If True, components of the derivative of the log marginal likelihood are
calculated sequentially, leading to a slow-down
but much less RAM usage. If the derivative of the kernel (and noise function) with
respect to the hyperparameters (kernel_function_grad) is
going to be provided, it has to be tailored: for ``ram_economy=True`` it should be
of the form f(x, hyperparameters, direction)
and return a 2d numpy array of shape len(x1) x len(x2).
If ``ram_economy=False``, the function should be of the form f(x, hyperparameters)
and return a numpy array of shape
H x len(x1) x len(x2), where H is the number of hyperparameters.
CAUTION: This array will be stored and is very large.

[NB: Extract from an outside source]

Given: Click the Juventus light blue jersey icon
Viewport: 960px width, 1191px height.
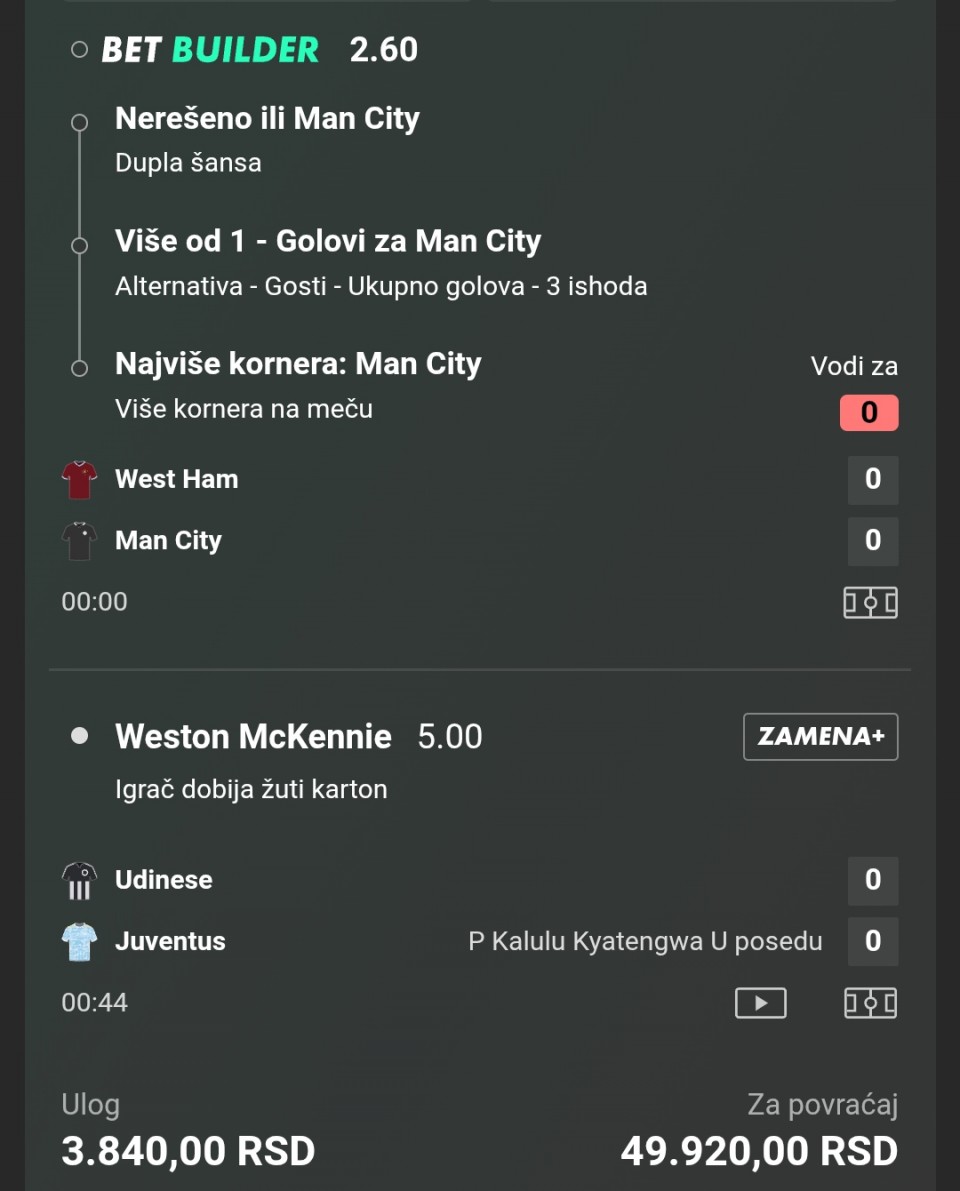Looking at the screenshot, I should [79, 942].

cost_function : Callable, optional
A function encoding the cost of motion through the input
space and the cost of a measurement. Its inputs
are an ``origin`` (np.ndarray of size V x D), ``x``
(np.ndarray of size V x D), and the value of ``cost_func_params``;
``origin`` is the starting position, and ``x`` is the
destination position. The return value is a 1d array of
length V describing the costs as floats. The 'score' from
acquisition_function is divided by this
returned cost to determine the next measurement point.
The default is a no-op.
logging : bool, optional
If True, logging is enabled. The default is False.
args: dict, optional
Advanced options. Recognized keys are:
Stochastic-Lanczos logdet (sparse modes):
- "random_logdet_lanczos_degree" : int; default = 20
- "random_logdet_error_rtol" : float; default = 0.01
- "random_logdet_verbose" : True/False; default = False
- "random_logdet_print_info" : True/False; default = False
- "random_logdet_lanczos_compute_device" : str; default = "cpu"/"gpu"
Sparse iterative solver tolerances and iteration limits:
- "sparse_cg_tol" : float; default = 1e-5
- "sparse_minres_tol" : float; default = 1e-5
- "sparse_cg_maxiter" : int; default = None (use scipy default)
- "sparse_minres_maxiter" : int; default = None (use scipy default)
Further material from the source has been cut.